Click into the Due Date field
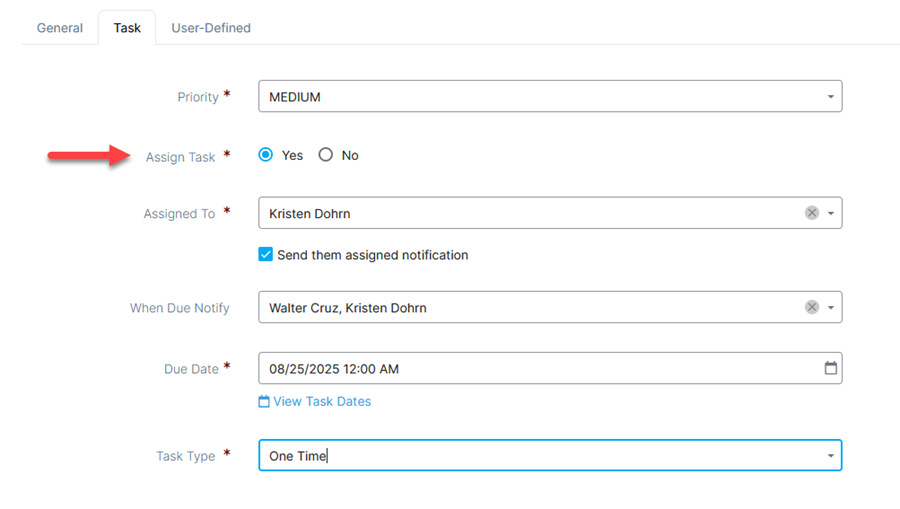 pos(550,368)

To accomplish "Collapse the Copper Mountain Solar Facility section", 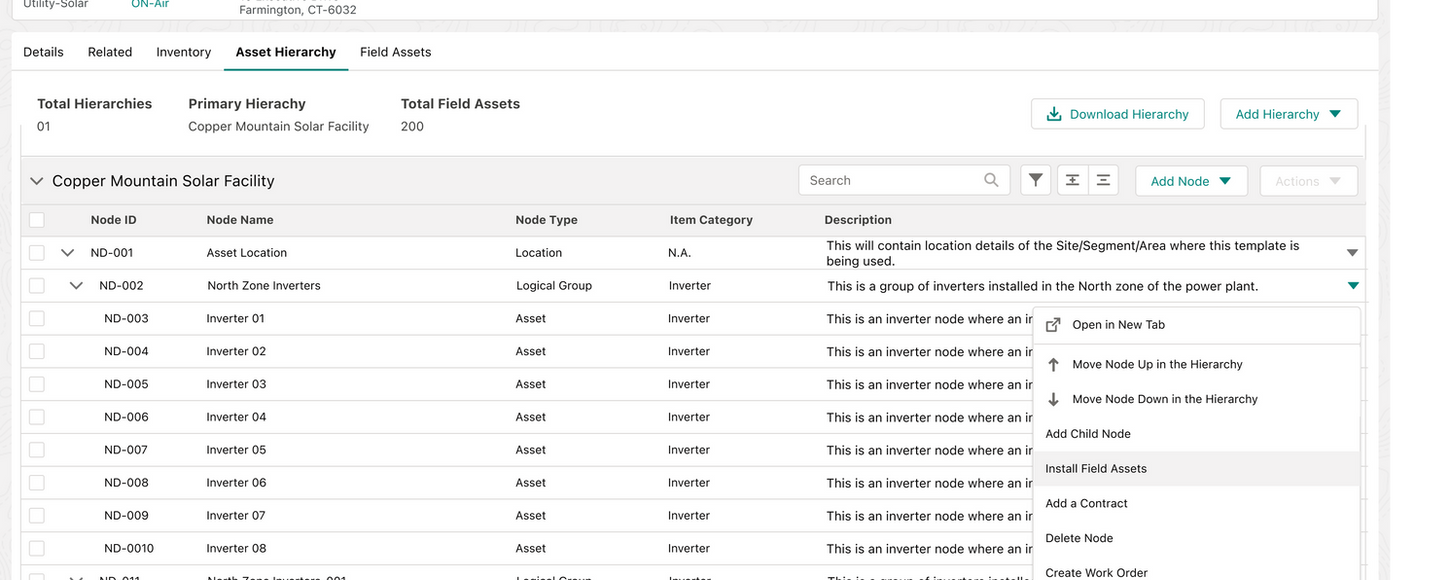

************

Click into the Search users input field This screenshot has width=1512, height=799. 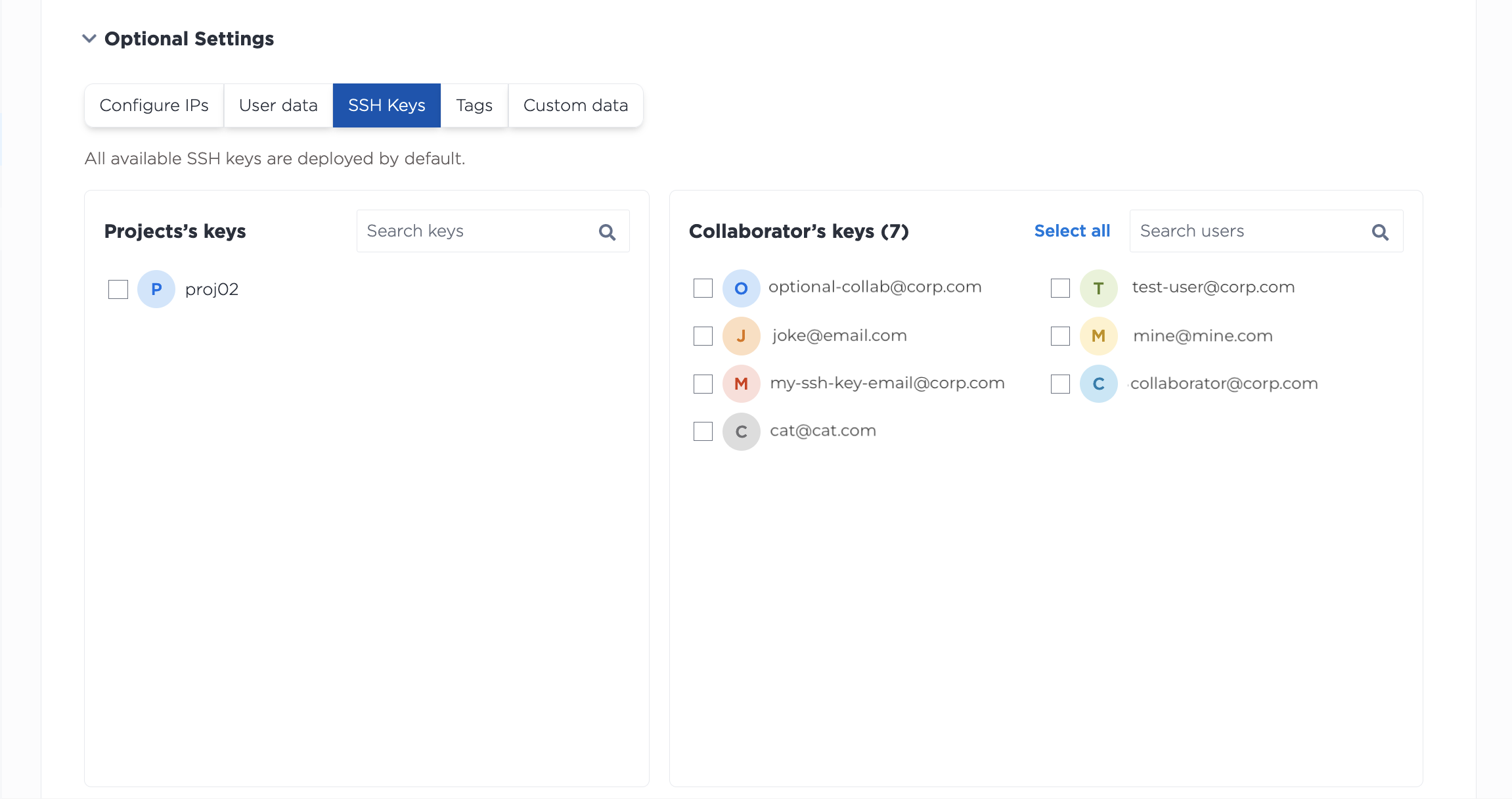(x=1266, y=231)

************

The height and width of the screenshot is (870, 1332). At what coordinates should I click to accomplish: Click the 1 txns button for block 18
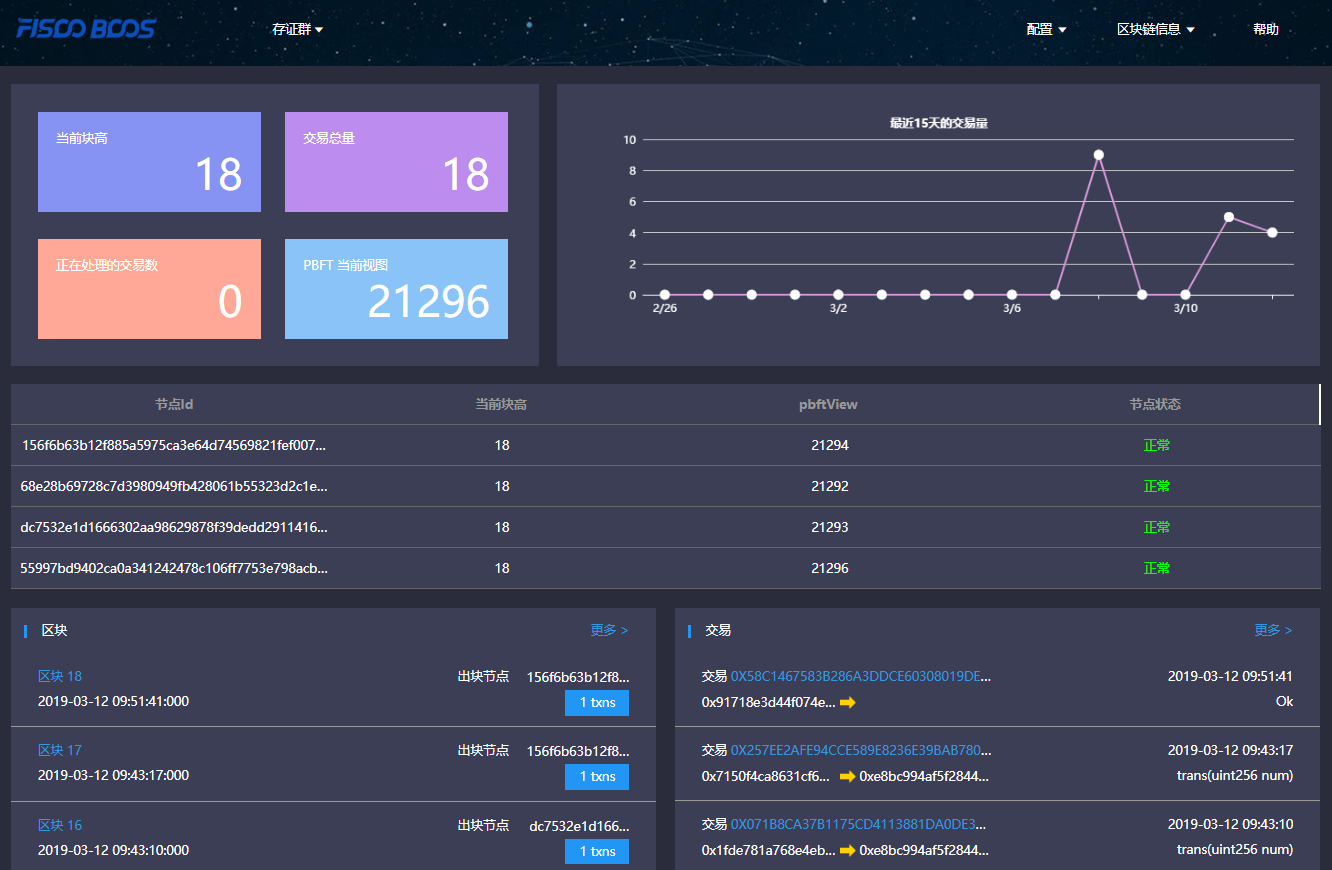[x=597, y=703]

************

ASSIGNMENT: From the records above, transcribe exactly the lines starting at the one containing "Click into the Due Date field" and ending at the one containing "the Copper Mountain". Skip the pictures.

ANSWER FOR THE TASK:
Click into the Due Date field
 pos(550,368)

To accomplish "Collapse the Copper Mountain Solar Facility section", 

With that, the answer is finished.